One Light
A Weary World Rejoices - Part 3
Sunday, November 29, 2020
Matthew 2:1-12
“Where is the child who has been born king of the Jews? For we observed his star at its rising, and have come to pay him homage.”
Matthew 2:2
We come this week to the official first Sunday of Advent, but unlike a typical Advent season, we are jumping headlong this week into the “birth narratives” or Christmas stories written in Matthew and Luke. There is something about re-contextualizing our traditional readings that offers valuable insight for our own lives. For example, rather than waiting until Epiphany in early January to journey with the wise men to find the Christ child who was likely around 2 years old when they arrive, what if we allow their star to illumine our journey to Christmas itself.

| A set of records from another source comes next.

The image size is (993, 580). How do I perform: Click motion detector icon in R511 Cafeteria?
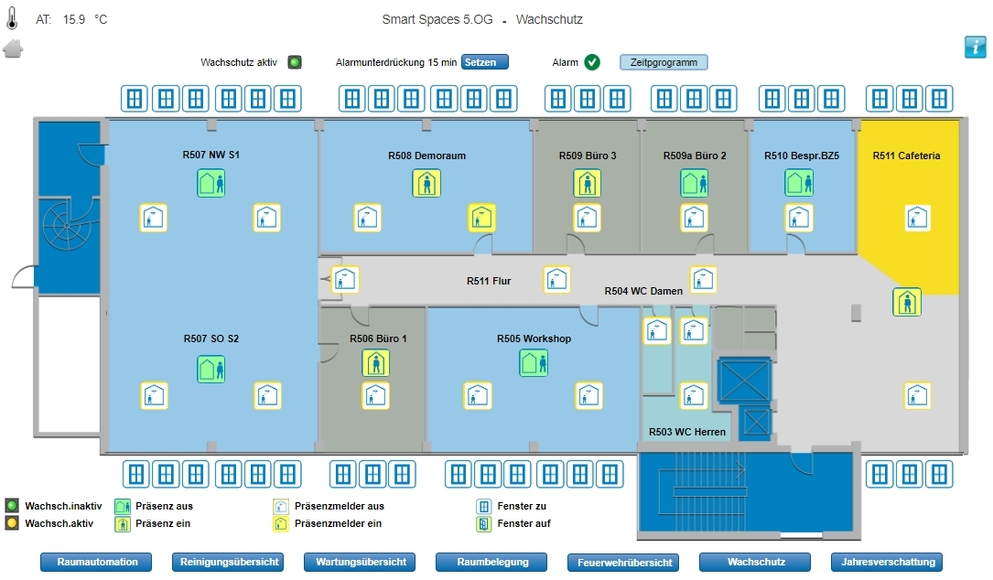point(918,217)
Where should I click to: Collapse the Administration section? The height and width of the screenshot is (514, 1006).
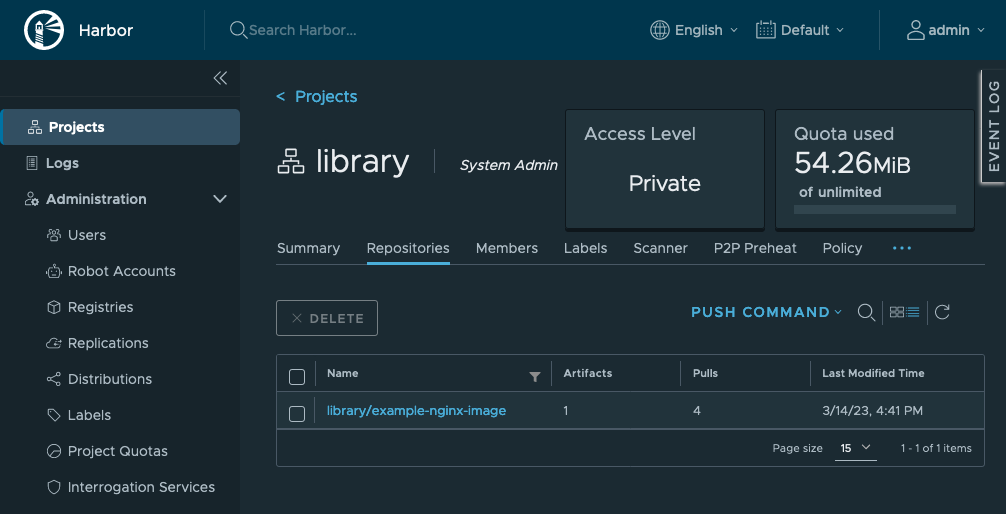pos(220,199)
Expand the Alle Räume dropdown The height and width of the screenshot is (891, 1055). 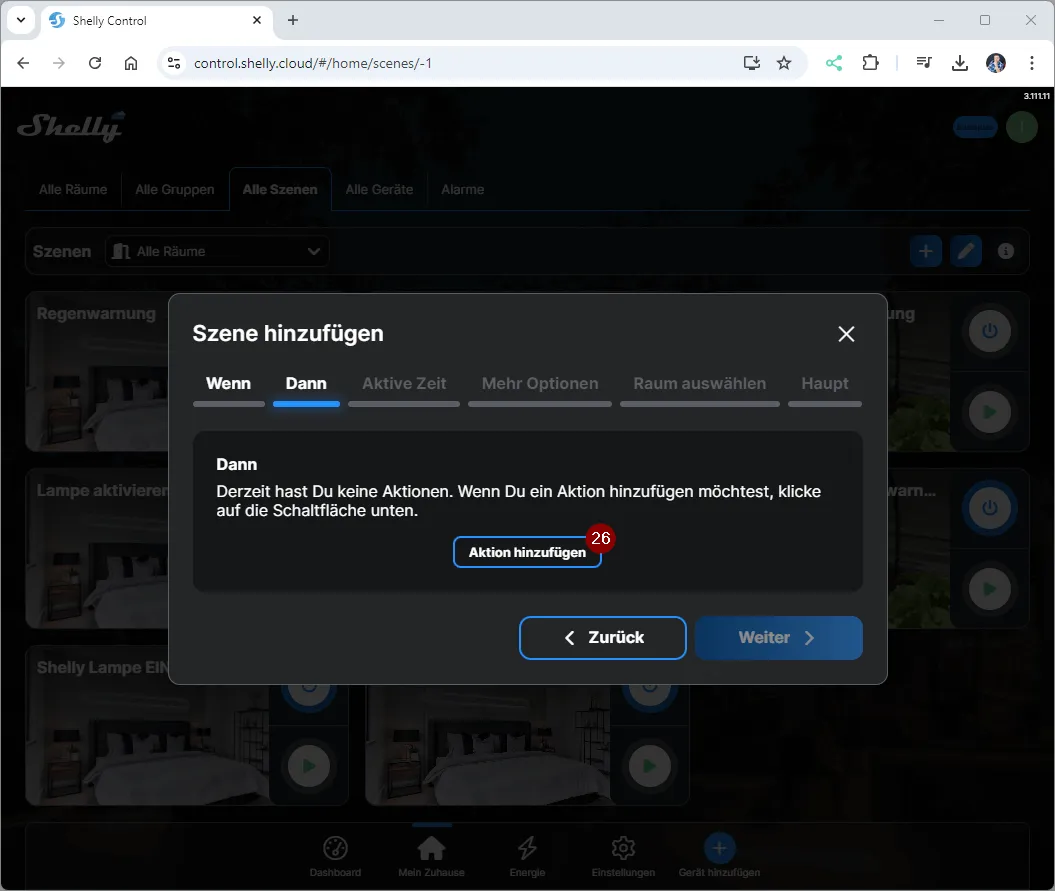point(217,251)
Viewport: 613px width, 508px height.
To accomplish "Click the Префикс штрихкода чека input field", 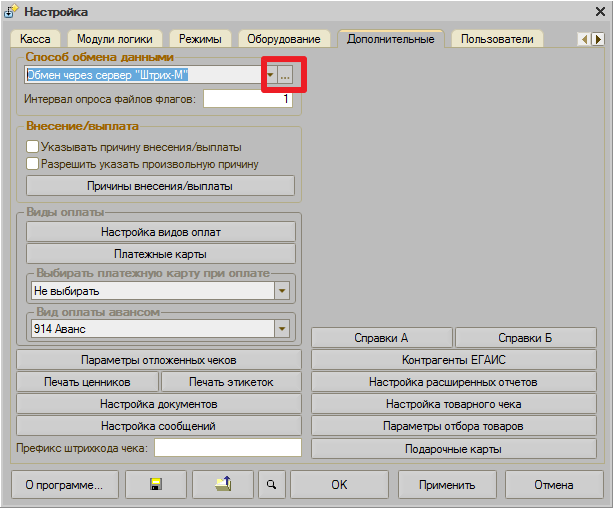I will (x=227, y=448).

Like the wise men, our weary world and our weary souls are all searching for a light to follow. Tragically, most of the lights we see today are artificial and easily controlled and manipulated by their human creators. It is rare in our cities and towns to look up in the night sky and see a star clearly enough to follow as the early navigators did across deserts and seas. Perhaps it is all this artificial light that makes us weary in the first place. New York may have a reputation as the city that never sleeps, but with light beaming into our eyes from screens of all sizes day and night, it is a wonder that any of us sleep at all. In truth, many do not, at least not well.
If we are to take seriously this Advent journey and learn to rejoice in our weariness, we must first examine the source of the lights we are following. Then we must consider the ways the artificial lights we shine may be leading others the wrong way.
Either we follow the starlit path to the Light, or we light our own paths into the darkness.
What lights are drowning out the light of the star in your life right now?